* _What is expected_
Transcribe each entry exactly as it appears, leaving out any picture it holds.

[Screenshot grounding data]
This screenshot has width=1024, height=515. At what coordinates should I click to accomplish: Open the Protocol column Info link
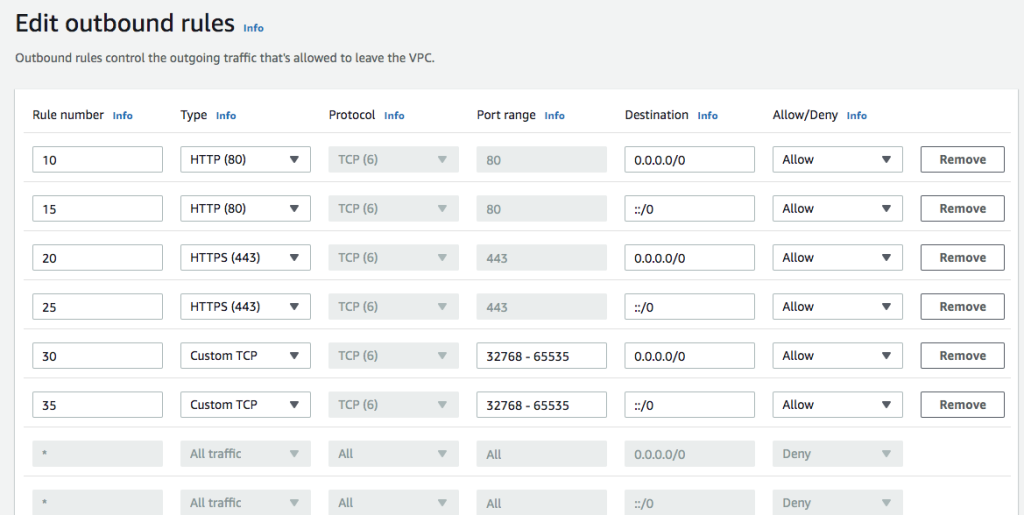pos(394,116)
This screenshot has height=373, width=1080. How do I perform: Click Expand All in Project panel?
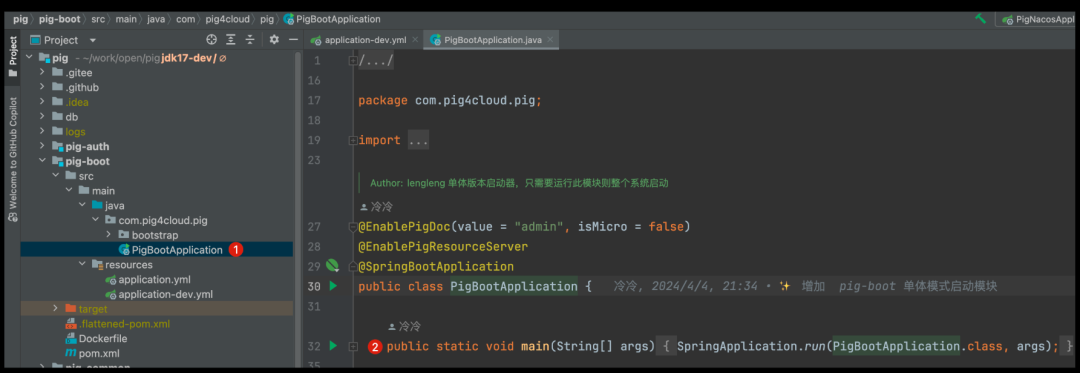tap(231, 40)
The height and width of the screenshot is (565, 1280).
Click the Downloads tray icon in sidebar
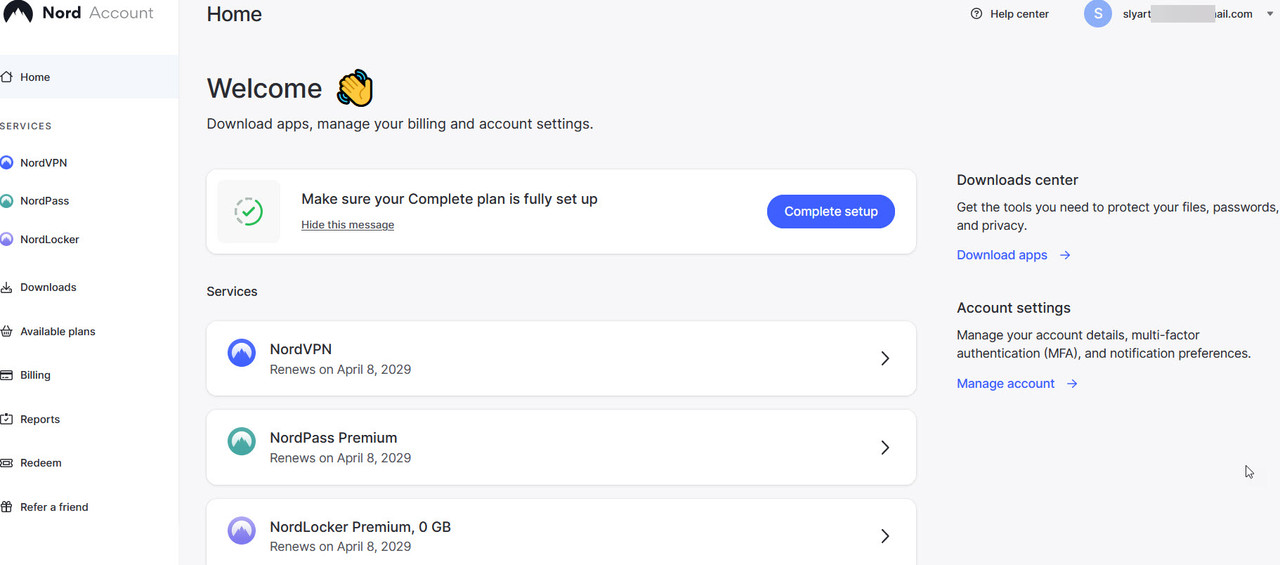coord(6,288)
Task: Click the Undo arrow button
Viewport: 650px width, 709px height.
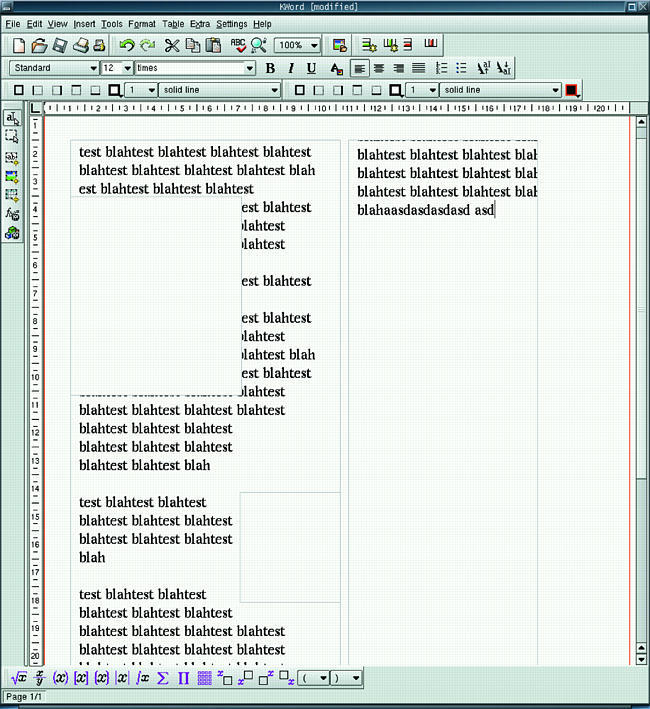Action: pyautogui.click(x=126, y=45)
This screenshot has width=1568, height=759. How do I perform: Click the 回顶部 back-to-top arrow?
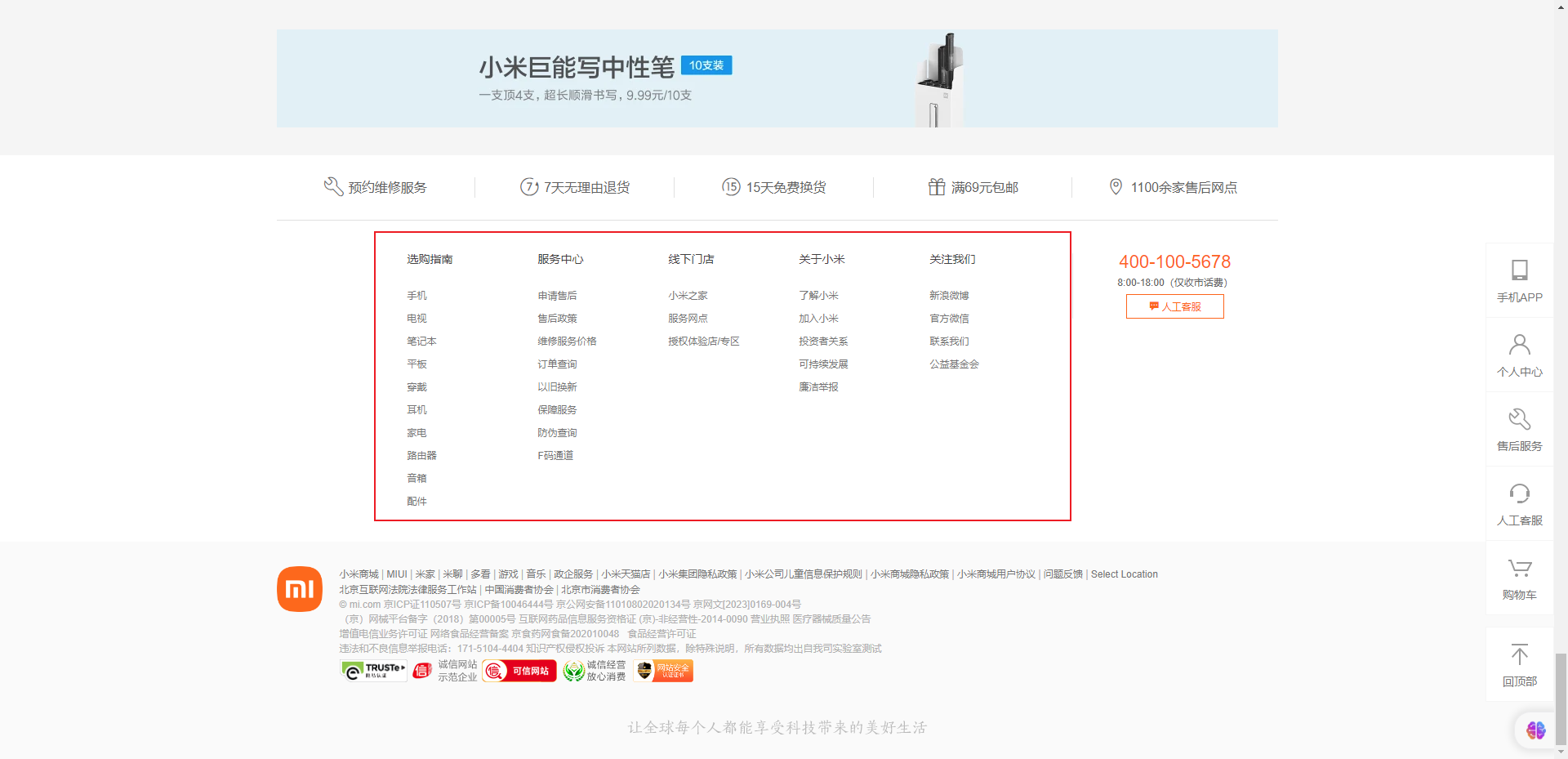pos(1519,663)
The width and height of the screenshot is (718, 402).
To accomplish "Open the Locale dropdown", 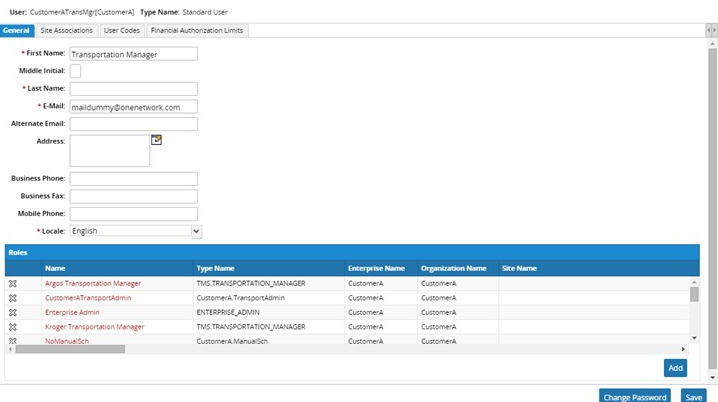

* _Solution_
This screenshot has width=1024, height=515. At what coordinates should I click to accomplish: Open the Protocol column Info link
pos(394,116)
This screenshot has height=373, width=1080. How do I perform: Click Expand All in Project panel?
tap(231, 40)
The height and width of the screenshot is (565, 1280).
Click the Downloads tray icon in sidebar
coord(6,288)
Task: Click the Undo arrow button
Viewport: 650px width, 709px height.
Action: pyautogui.click(x=126, y=45)
This screenshot has width=1568, height=759. How do I perform: Click the 回顶部 back-to-top arrow?
pos(1519,663)
The width and height of the screenshot is (718, 402).
To accomplish "Open the Locale dropdown", 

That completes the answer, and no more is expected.